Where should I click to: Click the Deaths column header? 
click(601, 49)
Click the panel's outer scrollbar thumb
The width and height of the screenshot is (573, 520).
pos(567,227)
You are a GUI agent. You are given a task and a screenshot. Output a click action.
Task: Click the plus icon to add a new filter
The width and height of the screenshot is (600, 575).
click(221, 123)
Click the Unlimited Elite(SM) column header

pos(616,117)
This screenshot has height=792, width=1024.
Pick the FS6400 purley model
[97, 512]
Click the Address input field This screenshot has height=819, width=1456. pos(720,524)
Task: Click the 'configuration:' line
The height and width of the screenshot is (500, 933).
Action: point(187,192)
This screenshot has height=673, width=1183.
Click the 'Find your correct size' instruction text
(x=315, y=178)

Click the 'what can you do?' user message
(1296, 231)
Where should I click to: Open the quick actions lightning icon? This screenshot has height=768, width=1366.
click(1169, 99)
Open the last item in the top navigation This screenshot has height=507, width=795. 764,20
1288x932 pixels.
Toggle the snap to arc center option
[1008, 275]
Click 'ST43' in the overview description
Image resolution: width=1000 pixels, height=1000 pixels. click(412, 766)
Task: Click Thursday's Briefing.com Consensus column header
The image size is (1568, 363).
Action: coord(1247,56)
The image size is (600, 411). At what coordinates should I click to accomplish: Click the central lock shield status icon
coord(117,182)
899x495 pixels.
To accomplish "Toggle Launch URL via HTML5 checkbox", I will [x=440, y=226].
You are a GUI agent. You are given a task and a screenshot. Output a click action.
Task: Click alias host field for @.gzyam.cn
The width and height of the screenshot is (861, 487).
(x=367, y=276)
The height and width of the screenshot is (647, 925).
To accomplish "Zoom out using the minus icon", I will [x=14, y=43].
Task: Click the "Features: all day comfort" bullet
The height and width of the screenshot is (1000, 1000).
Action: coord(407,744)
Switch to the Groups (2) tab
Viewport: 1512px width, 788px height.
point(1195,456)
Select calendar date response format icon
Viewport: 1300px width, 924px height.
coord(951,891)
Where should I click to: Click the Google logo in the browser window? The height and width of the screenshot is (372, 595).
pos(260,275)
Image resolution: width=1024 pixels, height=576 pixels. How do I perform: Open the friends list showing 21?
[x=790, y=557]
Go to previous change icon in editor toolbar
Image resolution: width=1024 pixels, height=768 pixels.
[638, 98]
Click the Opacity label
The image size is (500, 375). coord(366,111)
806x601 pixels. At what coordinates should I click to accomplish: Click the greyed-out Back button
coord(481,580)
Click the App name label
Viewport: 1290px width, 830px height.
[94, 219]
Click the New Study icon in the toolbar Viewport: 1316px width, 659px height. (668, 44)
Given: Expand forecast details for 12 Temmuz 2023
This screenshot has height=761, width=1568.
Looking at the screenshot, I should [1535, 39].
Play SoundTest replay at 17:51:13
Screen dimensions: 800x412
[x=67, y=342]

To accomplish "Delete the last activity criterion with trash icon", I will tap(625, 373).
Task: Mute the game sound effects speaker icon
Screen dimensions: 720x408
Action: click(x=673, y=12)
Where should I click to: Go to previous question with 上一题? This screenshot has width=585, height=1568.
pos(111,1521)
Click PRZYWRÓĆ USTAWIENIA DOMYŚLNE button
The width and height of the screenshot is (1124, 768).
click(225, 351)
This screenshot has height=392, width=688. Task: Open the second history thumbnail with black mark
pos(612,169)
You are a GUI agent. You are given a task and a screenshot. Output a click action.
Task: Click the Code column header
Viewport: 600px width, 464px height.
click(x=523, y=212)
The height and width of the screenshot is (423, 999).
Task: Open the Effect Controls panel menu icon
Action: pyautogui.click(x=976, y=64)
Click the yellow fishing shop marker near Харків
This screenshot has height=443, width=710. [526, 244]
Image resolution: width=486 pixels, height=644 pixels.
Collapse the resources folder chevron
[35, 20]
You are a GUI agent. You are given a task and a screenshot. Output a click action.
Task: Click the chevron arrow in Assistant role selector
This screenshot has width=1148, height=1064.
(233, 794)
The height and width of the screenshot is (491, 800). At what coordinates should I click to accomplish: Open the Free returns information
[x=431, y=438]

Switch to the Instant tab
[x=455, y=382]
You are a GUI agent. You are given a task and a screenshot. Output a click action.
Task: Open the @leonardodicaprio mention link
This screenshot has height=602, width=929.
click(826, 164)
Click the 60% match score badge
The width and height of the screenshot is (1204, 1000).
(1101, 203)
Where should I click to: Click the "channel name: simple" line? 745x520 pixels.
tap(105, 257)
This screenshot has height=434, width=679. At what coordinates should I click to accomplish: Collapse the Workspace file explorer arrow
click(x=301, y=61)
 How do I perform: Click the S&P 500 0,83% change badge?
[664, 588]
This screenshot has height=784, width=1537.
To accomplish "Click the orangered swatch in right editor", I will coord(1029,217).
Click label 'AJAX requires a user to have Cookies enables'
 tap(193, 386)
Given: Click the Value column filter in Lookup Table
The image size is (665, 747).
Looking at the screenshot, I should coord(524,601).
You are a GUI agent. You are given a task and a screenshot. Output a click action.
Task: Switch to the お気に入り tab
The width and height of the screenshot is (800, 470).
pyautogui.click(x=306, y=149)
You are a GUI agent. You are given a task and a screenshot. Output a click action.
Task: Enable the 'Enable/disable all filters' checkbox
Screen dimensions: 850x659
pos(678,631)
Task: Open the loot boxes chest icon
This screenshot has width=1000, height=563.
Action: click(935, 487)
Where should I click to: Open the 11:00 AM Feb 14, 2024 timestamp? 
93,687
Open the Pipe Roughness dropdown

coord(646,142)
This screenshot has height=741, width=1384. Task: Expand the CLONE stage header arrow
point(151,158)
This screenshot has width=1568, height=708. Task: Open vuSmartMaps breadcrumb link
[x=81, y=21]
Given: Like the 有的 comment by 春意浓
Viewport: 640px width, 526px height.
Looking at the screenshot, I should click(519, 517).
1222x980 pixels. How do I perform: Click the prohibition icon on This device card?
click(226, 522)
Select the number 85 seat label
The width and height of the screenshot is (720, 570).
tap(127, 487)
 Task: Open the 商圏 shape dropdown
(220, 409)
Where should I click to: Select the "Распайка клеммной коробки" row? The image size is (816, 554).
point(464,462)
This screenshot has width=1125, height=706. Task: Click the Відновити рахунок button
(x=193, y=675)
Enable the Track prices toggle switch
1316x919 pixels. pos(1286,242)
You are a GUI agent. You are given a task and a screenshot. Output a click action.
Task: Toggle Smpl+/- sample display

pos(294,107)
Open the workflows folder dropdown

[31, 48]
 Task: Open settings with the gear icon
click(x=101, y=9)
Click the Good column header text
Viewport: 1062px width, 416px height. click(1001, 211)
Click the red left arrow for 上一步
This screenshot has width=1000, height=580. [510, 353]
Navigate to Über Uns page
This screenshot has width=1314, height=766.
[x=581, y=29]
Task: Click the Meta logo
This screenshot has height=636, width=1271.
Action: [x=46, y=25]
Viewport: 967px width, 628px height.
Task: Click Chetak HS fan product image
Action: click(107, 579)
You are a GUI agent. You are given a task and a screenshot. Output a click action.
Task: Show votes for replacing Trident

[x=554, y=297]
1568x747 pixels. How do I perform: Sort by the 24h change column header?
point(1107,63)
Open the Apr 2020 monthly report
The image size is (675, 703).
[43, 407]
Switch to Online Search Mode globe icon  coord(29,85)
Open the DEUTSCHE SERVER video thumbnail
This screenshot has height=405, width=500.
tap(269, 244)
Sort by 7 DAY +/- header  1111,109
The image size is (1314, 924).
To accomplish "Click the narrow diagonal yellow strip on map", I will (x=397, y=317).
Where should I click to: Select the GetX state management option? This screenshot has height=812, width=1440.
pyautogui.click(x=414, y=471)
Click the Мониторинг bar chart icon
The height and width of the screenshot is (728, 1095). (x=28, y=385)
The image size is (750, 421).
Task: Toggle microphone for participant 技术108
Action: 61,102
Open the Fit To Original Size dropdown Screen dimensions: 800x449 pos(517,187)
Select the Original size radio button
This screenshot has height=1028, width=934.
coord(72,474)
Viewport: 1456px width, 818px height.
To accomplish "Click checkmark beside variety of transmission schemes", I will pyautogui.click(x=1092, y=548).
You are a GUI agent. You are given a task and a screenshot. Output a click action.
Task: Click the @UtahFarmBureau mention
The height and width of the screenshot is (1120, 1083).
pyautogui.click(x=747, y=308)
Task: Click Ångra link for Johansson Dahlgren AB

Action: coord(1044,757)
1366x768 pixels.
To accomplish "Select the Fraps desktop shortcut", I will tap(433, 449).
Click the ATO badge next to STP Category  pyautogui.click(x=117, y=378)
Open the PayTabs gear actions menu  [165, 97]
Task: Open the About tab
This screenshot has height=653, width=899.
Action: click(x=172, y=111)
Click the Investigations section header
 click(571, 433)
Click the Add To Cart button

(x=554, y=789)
------------------------------------
--- Task ---
In the records above, locate the lines holding the word "last". Copy each of them.

--- Response to this exercise ---
Open the last item in the top navigation This screenshot has height=507, width=795. 764,20
To accomplish "Delete the last activity criterion with trash icon", I will tap(625, 373).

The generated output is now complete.